もっとも、中国の人々は既に、「アリペイ」や「ウィーチャットペイ」などのデジタル決済を日々使っている。巨大企業が提供するこれらのサービスは、決済に加えネット通販や各種チケットの予約など生活全般をカバーしている。このため、人々がこれらを使うのをやめてまで、サービスの範囲がより狭いデジタル人民元にシフトする動きはあまり進んでいないようだ。

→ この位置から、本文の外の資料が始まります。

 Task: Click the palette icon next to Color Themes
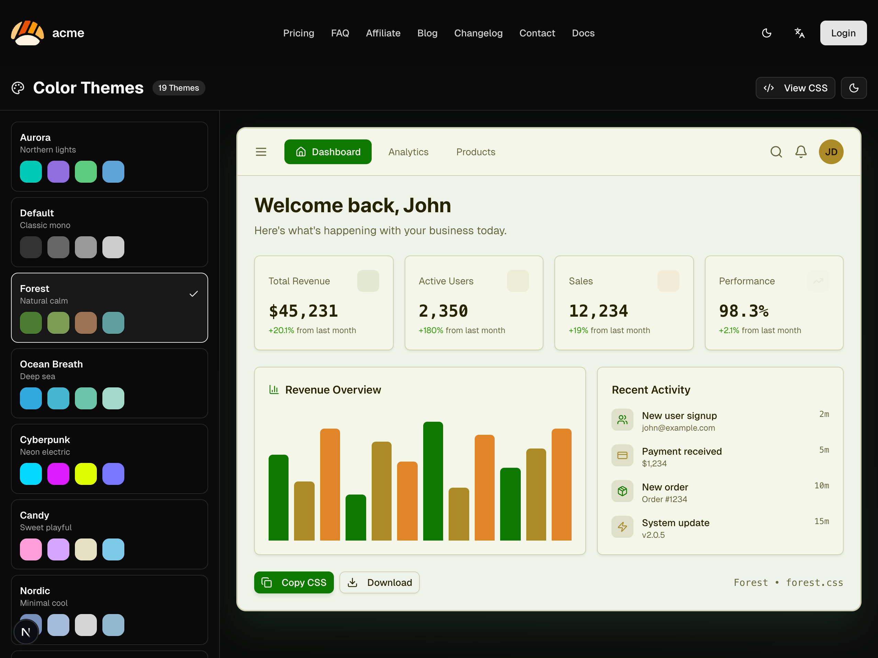18,88
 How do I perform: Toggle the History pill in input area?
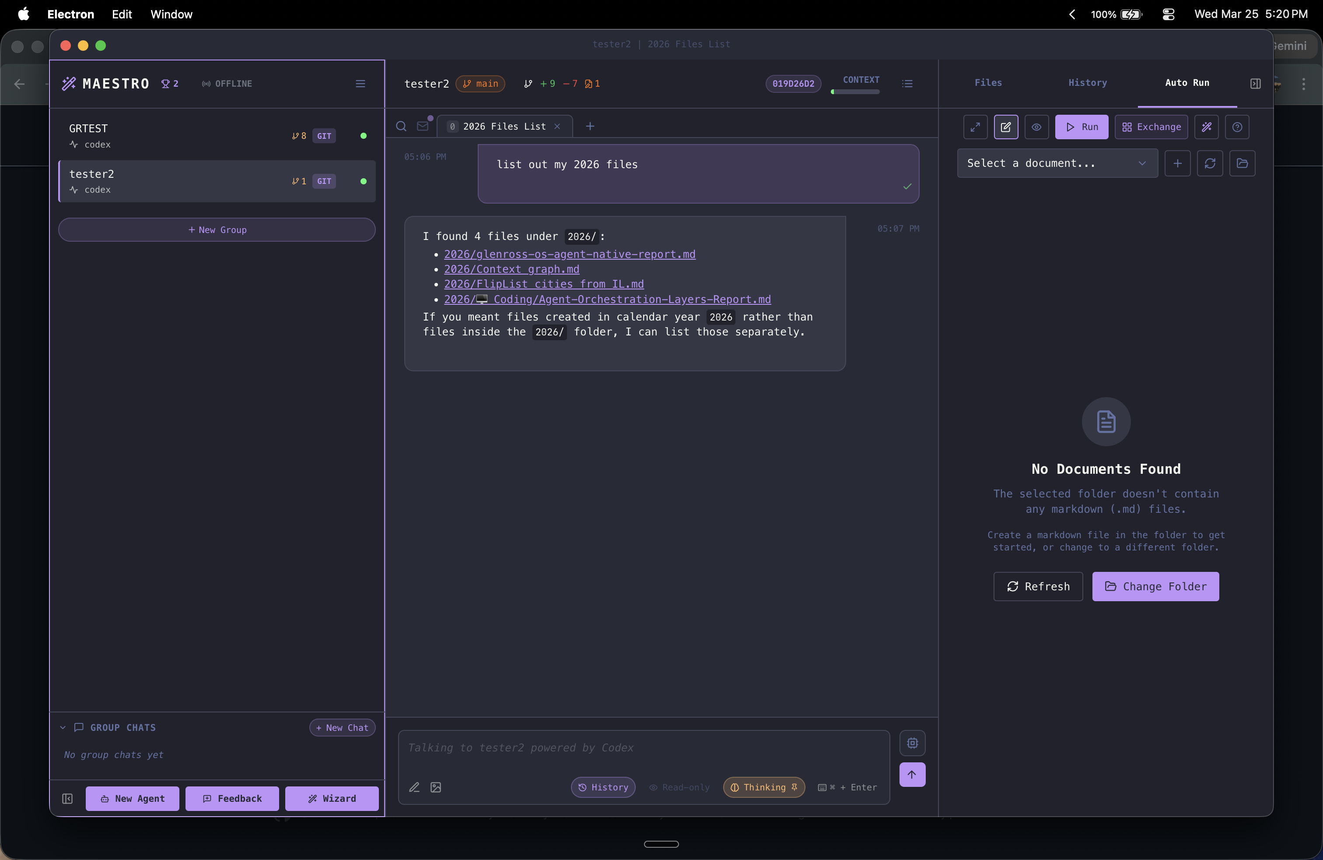(603, 787)
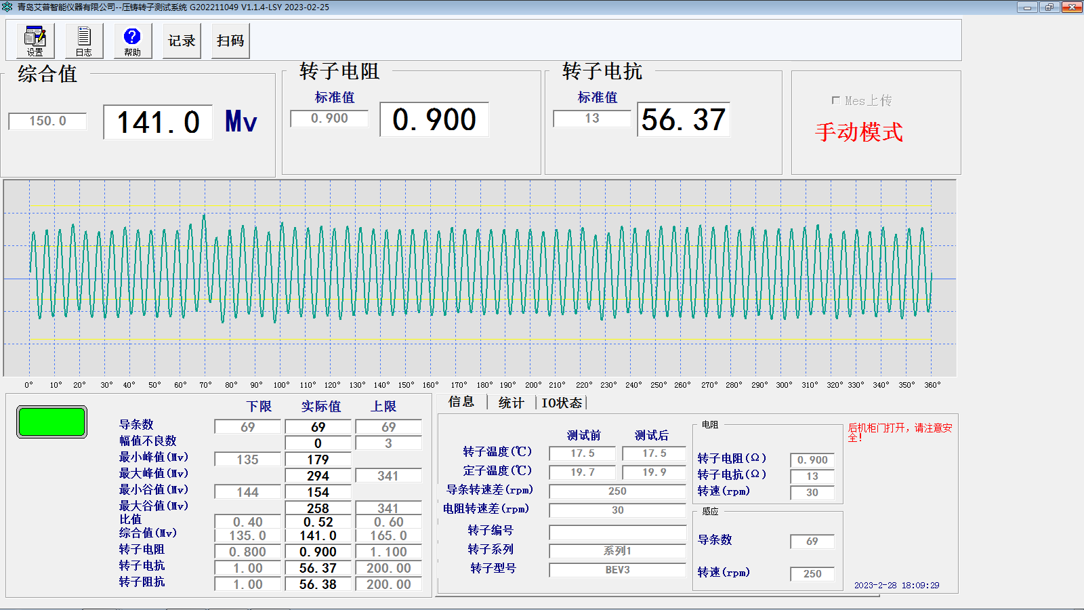Click into the 转子编号 input field
The width and height of the screenshot is (1084, 610).
[x=617, y=533]
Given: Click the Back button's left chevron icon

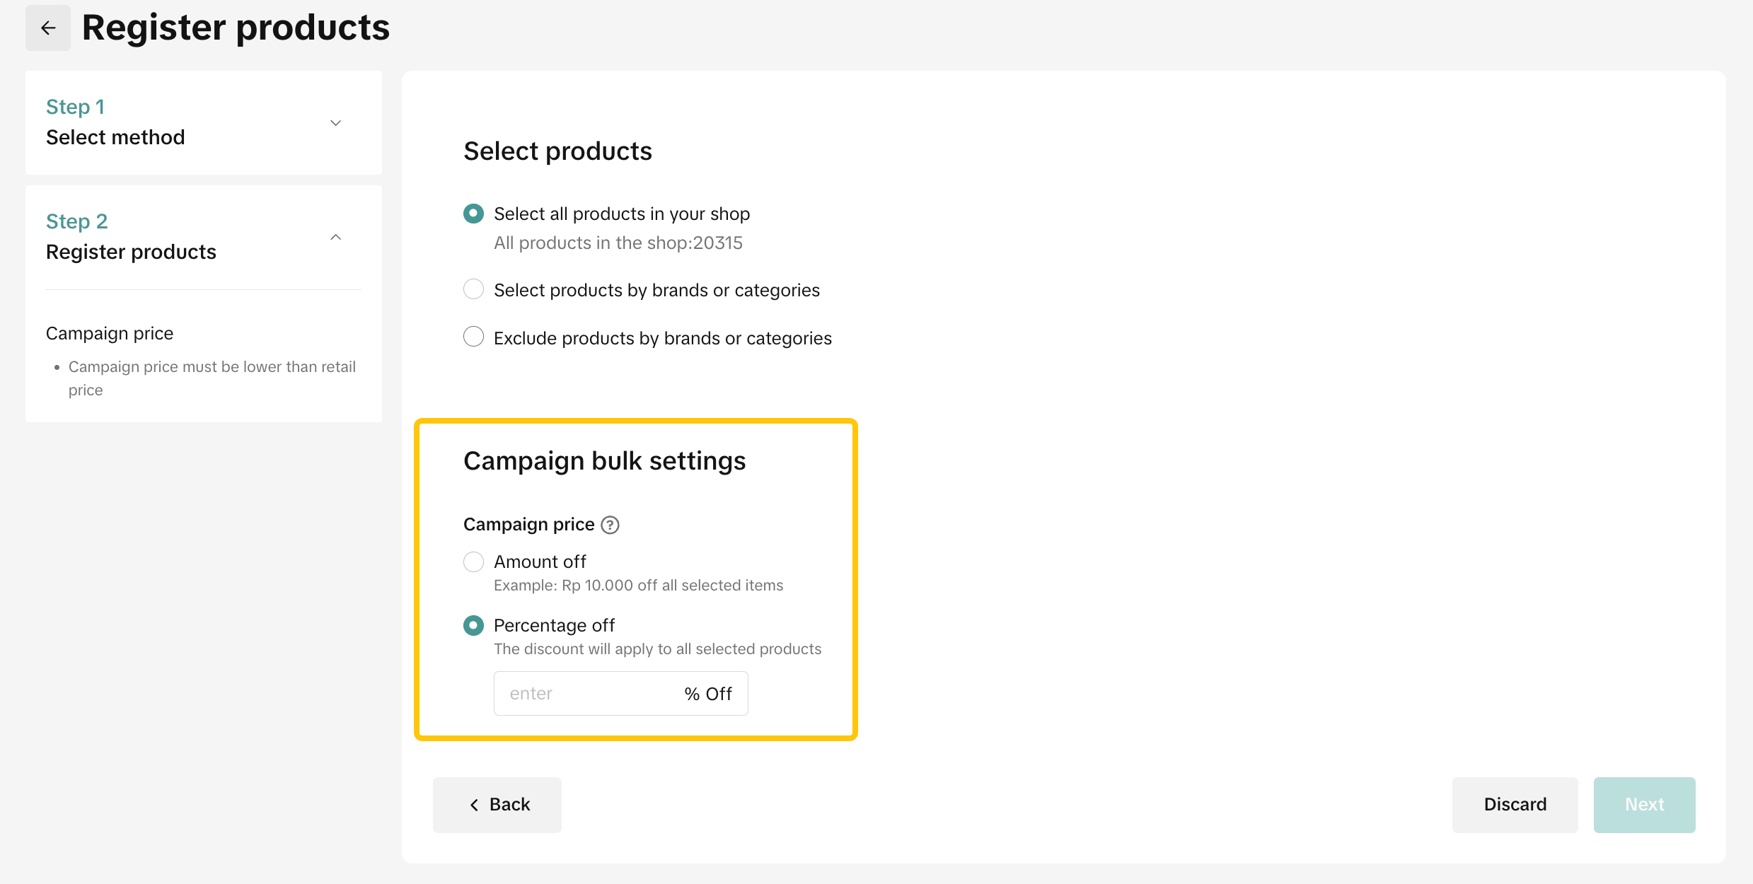Looking at the screenshot, I should (475, 805).
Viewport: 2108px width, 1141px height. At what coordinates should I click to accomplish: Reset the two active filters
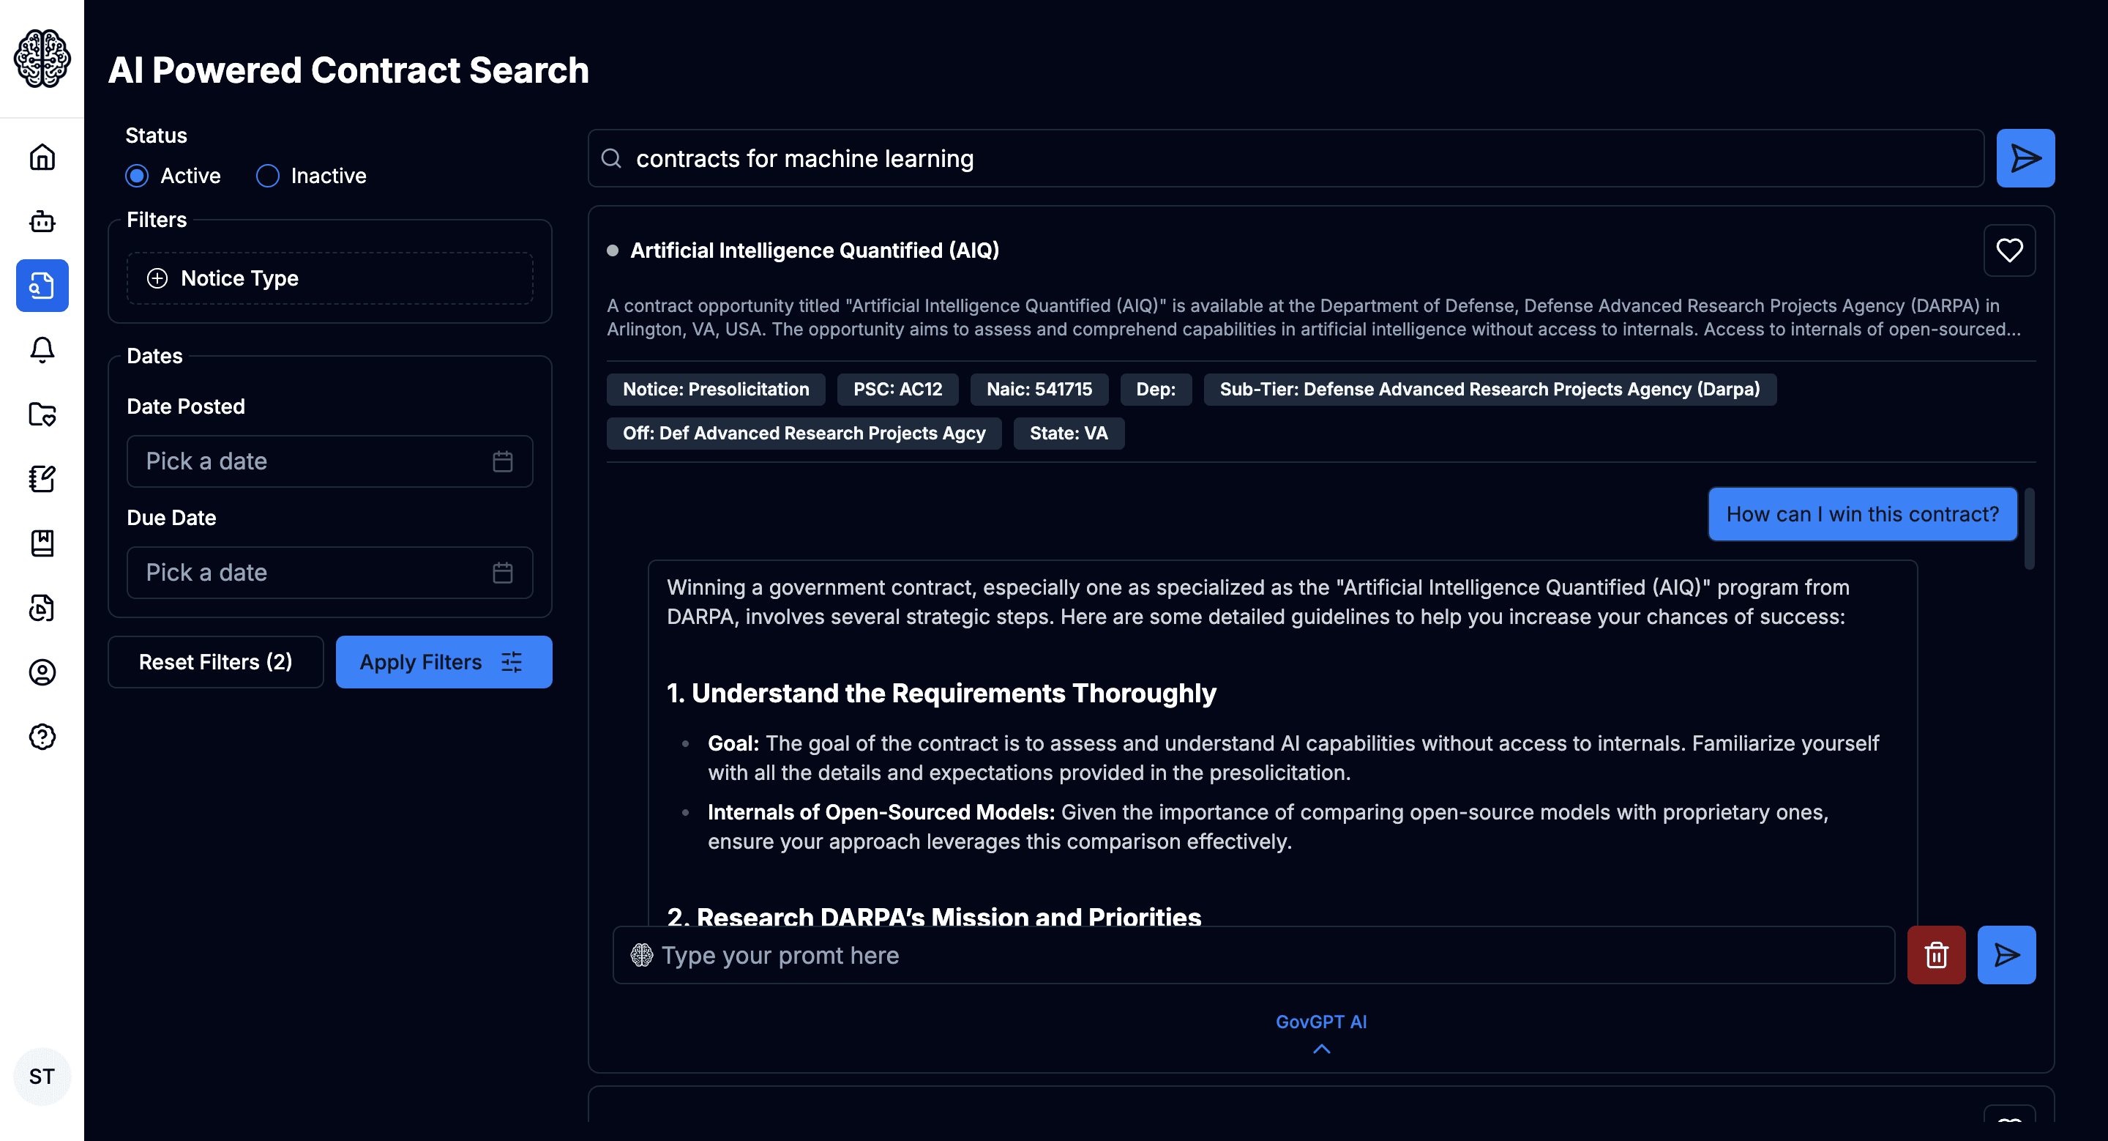tap(215, 661)
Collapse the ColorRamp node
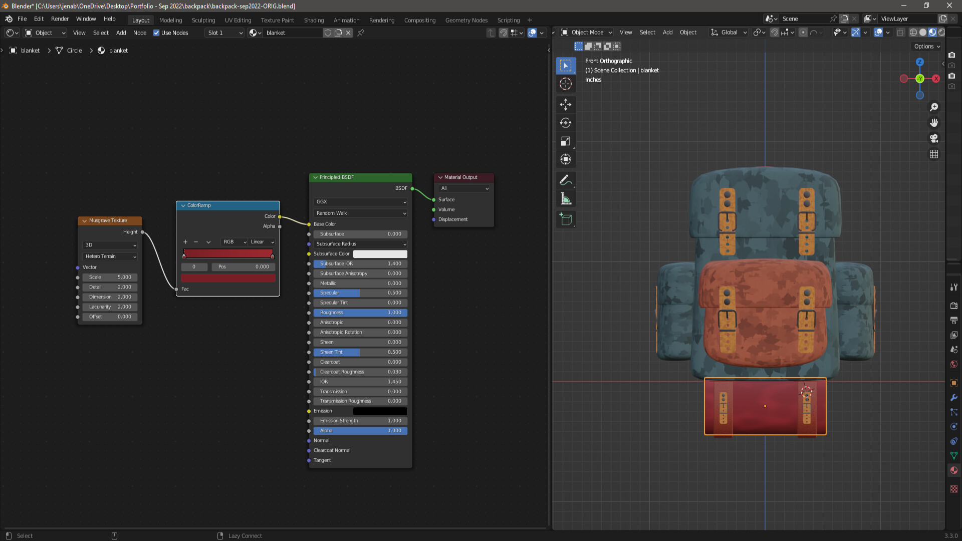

この間、米国の中央銀行である米連邦準備制度理事会(FRB)は1月に「中央銀行デジタル通貨(CBDC)」に関する報告書を公表し、市中からの意見を求めている。この報告書は、米国がCBDCを発行するかどうかは未定としたうえで、そのメリット、デメリットをバランスよく記述している。
CBDCを巡る各国の取り組みは、今後の通貨制度を展望する上で重要な示唆を与えてくれる。
現代通貨制度は19世紀、国民国家が確立され、通貨の信用を支える法制度や徴税権などのインフラが整備された段階で、ほぼいっせいに形成された。この枠組みのもと、国家を背景とする通貨は同時に、価格機能を通じて市場経済を動かす原動力にもなってきた。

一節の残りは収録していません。